On July 27, the CFPB published four new topics in its FAQ on debt collection rules: (1) Prohibitions on communications with third parties; (2) Electronic communications; (3) Electronic communication: opt-out notice; and (4) Unusual or inconvenient times or locations. Among the new answers to the FAQ, the CFPB confirms that nothing in the Debt Collections Rule requires a debt collector to communicate with consumers electronically, that consumers can limit communications from debt collectors by methods or specific media, and that all electronic communications or attempted electronic communications with a consumer in connection with the collection of a debt must contain a clear and conspicuous unsubscribe notice with a simple method (for example, a hyperlink, a “STOP” SMS or similar language) by which the consumer can unsubscribe from any further electronic communication by the debt collector on the specific electronic medium to which the communication was sent.

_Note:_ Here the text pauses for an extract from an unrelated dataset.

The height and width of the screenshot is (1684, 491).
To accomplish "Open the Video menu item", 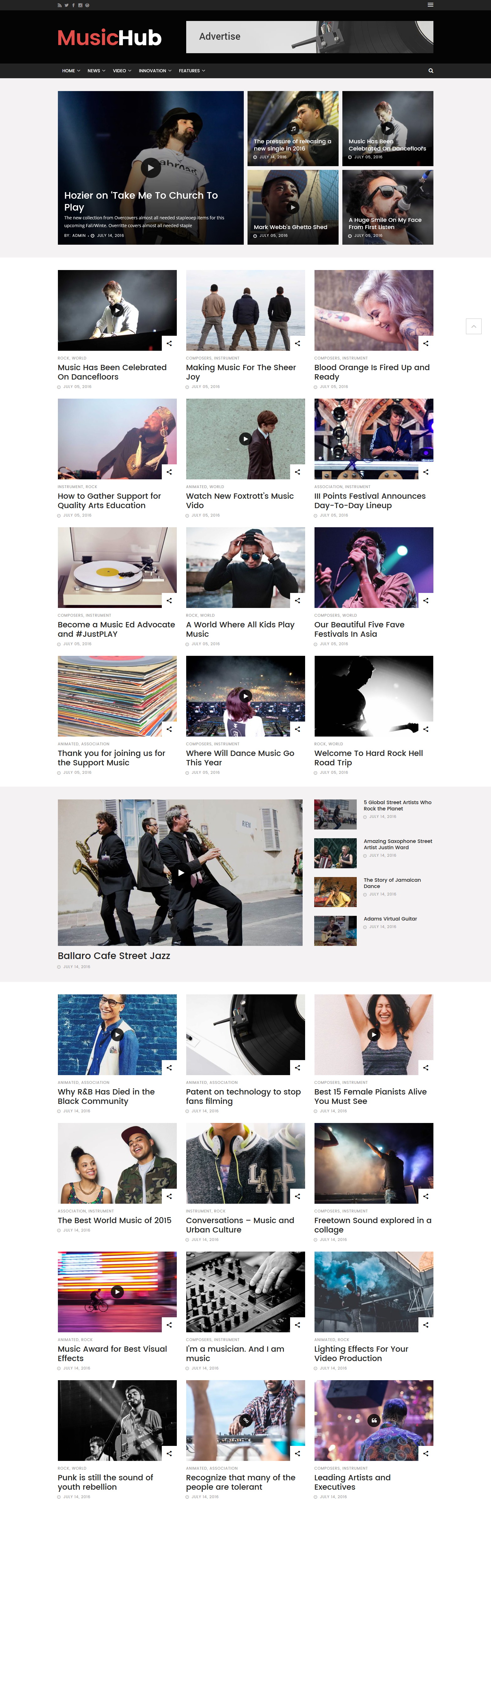I will [x=122, y=71].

Notice of Proposed Valuations Rule, Amendments to Incorporate Updated Accounting Standards for Troubled Debt Restructuring

On July 20, the FDIC published a Notice of Proposed Rulemaking (the Proposal) in the Federal Register incorporate updated accounting standards into the risk-based deposit insurance rating system. The proposed regulations apply to all large, highly complex insured deposit-taking institutions. The proposal would amend the valuation regulations to expressly include the new accounting term, “amendments to financially distressed borrowers (the term)”, recently introduced by the Financial Accounting Standards Board (FASB), to replace distressed debt restructurings ( TDR) in the underperforming asset ratio and high risk asset ratio in the very complex large bank scorecards. In addition, the FDIC Board and other members of the Federal Financial Institutions Examination Council plan to revise call report forms and instructions to include the term as it will be defined in the instructions glossary. call report.

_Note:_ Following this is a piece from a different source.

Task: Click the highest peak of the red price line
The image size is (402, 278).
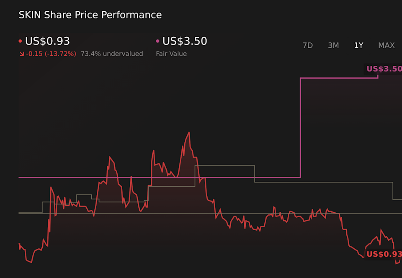Action: (188, 132)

The proposal would not affect the deposit insurance rating system for FDIC-insured and/or FDIC-supervised institutions with total consolidated assets of less than $10 billion.

FDIC Updates Guidance Regarding Termination of Cease and Desist and Consent Orders

On July 25, the FDIC Revised Guidance Regarding Termination of Consent Orders and Cease and Desist Orders Under Section 8(b) of the Federal Deposit Insurance Act (FDI) . Under FDI law, the FDIC has the authority to issue cease-and-desist orders when an insured deposit-taking institution conducts business in a dangerous or unhealthy manner, or violates any law, regulation, or an agreement with the FDIC. Under new guidelines in the Enforcement Manual, cease and desist orders can be terminated when (1) the institution has fully complied with the order and corrected the violations that led to the ‘arrangement ; 2° the provisions with which the establishment does not comply have ceased to be relevant with regard to the situation of the establishment; or (3) new or revised formal actions have been taken against the institution by the FDIC. The Enforcement Actions Handbook guides FDIC staff in their interactions with all financial institutions supervised by the FDIC.

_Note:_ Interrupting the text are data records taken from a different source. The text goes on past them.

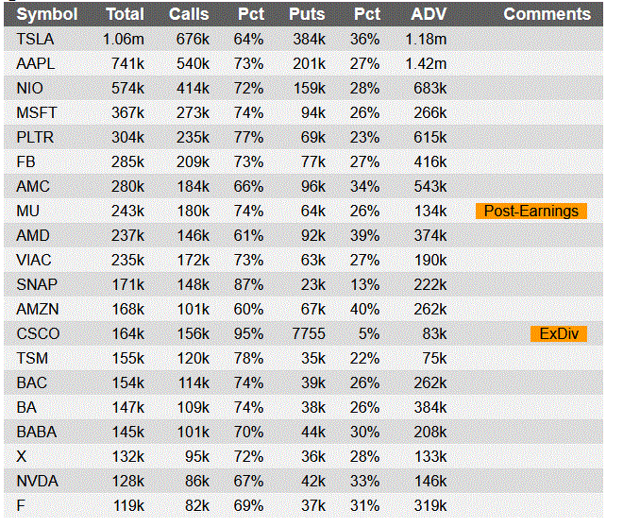This screenshot has width=640, height=527.
Task: Select the Puts column header
Action: [x=307, y=14]
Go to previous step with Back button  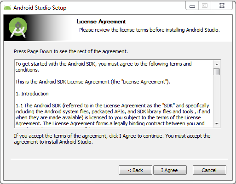tap(135, 170)
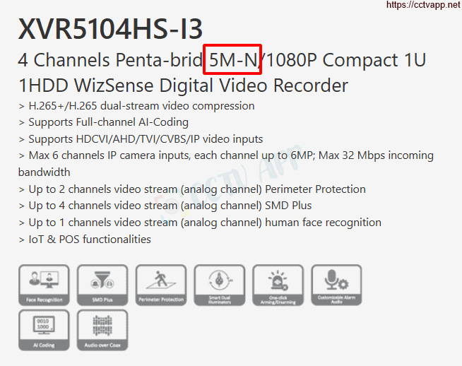Open the cctvapp.net URL watermark

click(424, 5)
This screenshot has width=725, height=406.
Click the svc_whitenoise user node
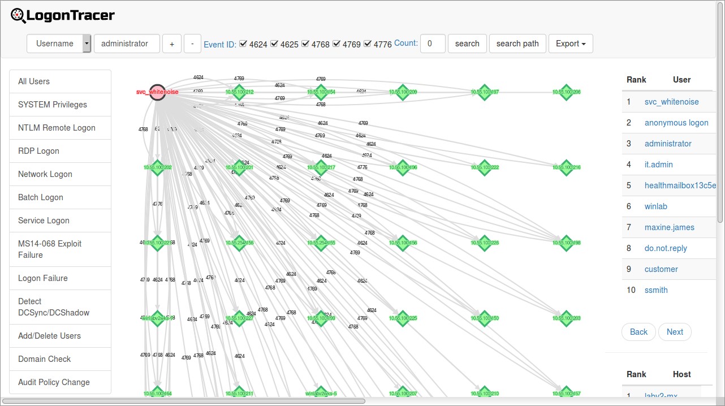click(158, 92)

Litigation and enforcement

SEC Alleges Insider Trading in Crypto Asset Securities; The case has significant implications for the digital asset industry

On July 21, the SEC charged three people with insider trading in digital assets through a scheme to trade ahead of several announcements about making crypto assets available on a US-based digital asset exchange, in which a person was a former product manager. In the complaint, the SEC identifies nine “crypto asset securities” (the first time the agency has used this term) that the agency alleges as securities. The SEC also alleges that the individuals orchestrated the scheme more broadly on at least 25 digital assets – 16 of which are unidentified – making illicit profits of more than $1.1 million.